Cloning and Expression of Chitin Deacetylase from Rhizopus oryzae

• Main Authors: LIN, CHING-YI, 林靜宜
• Other Authors: CHUNG, YUN-CHIN
• Format: Others
• Language: zh-TW
• Published: 2016
• Online Access: http://ndltd.ncl.edu.tw/handle/x96x87

碩士 === 靜宜大學 === 食品營養學系 === 105 === Chitin deacetylase (CDA) is an enzyme, which catalyses the hydrolysis of N-acetamido group of N-acetyl-D-glucosamine (GlcNAc) residues in chitin and converts chitin to chitosan. Chitosan shows many bioactivities, such as antibacterial, anti-tumor, immunomodulatory and inhibition of lipid absorption. In this study, chitin deacetylase DNA was ligated with a strong promoter in an expression vector to increase the activity and yield of the gene prodouct. Total RNA was extracted from mycelia of Rhizopus oryzae and the cDNA was prepared by reverse transcription. The target DNA was amplified by polymerase chain reaction and ligated with pGAPZαB expression vector.
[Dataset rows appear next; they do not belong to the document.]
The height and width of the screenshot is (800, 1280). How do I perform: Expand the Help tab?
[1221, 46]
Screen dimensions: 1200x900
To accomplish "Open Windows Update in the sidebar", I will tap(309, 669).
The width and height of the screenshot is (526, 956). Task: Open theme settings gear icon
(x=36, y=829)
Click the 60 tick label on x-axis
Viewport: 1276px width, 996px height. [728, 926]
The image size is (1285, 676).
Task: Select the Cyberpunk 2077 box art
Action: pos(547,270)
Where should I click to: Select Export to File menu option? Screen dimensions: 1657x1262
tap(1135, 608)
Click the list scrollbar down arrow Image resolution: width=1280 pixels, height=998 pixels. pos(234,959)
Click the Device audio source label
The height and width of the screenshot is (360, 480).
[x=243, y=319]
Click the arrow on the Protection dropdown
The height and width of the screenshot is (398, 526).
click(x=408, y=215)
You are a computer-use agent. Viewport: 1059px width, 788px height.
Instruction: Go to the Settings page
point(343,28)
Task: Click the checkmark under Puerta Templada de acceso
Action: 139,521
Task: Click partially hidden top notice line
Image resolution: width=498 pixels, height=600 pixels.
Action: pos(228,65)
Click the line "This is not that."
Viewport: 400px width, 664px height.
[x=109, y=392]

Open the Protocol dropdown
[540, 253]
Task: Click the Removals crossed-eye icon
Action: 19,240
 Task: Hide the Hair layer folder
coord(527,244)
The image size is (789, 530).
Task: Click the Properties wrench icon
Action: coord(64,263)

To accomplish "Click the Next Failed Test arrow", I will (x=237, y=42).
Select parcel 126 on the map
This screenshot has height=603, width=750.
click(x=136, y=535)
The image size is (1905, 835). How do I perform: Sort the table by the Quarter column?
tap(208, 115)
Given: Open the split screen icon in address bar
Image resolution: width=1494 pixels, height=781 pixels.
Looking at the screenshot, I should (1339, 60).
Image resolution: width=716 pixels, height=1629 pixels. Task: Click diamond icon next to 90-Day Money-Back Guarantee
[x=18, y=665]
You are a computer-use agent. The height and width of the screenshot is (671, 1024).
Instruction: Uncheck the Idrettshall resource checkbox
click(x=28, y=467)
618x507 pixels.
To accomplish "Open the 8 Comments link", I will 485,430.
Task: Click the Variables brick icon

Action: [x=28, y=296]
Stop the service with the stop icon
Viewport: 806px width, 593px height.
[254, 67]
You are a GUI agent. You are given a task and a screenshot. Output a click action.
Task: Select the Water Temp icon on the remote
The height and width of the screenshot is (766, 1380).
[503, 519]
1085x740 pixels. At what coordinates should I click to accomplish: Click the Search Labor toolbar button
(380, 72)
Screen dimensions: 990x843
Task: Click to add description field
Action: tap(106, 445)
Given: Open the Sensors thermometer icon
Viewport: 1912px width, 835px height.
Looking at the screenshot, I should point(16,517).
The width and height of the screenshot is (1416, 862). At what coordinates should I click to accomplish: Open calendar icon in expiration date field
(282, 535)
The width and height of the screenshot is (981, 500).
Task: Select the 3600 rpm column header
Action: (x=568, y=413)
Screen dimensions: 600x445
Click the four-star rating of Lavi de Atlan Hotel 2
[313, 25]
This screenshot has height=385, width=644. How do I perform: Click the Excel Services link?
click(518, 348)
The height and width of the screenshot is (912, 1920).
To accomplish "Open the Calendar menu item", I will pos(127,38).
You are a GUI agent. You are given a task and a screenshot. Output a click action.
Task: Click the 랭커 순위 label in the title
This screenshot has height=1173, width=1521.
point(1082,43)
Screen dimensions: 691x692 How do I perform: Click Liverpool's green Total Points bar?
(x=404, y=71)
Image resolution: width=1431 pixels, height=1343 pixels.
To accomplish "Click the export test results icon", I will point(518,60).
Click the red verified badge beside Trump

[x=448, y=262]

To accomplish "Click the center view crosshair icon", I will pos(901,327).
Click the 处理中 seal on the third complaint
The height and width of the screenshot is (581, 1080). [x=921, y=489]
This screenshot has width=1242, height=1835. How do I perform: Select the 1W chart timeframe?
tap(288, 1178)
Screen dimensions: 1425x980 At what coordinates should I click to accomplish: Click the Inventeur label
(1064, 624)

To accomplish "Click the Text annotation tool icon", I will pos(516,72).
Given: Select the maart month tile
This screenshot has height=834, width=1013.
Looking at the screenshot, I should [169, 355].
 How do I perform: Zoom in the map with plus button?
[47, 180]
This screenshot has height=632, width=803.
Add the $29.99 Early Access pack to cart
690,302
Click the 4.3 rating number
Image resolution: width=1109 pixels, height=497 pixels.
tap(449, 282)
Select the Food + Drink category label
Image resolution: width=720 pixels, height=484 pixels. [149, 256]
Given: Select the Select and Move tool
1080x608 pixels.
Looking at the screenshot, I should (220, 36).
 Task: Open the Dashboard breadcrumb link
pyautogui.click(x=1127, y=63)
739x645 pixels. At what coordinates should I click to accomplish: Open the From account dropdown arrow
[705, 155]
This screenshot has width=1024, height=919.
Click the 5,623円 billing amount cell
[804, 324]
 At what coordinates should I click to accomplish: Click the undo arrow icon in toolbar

The recombinant expression plasmid was transformed into Pichia pastoris by electroporation. The transformants were selected by a specific medium, and the biochemical properties of the recombinant CDA were evaluated. DNA sequence of the obtained cda showed high homology with that of chitin deacetylase from Rhizopus circinans according to National Center for Biotechnology Information (NCBI). These two CDAs showed 3 bp different in their DNA sequences, but their amino acid sequences were identical. SDS-PAGE and western blot showed that recombinant protein was expressed as intracellular protein with molecular weight about 100 kDa, which was much greater than it was expected as 62.02 kDa. After digested by glycosidase, molecular weight of the recombinant CDA was decreased to about 70 kDa, which matched the molecular weight of combining CDA with the signal peptide of pGAPZαB.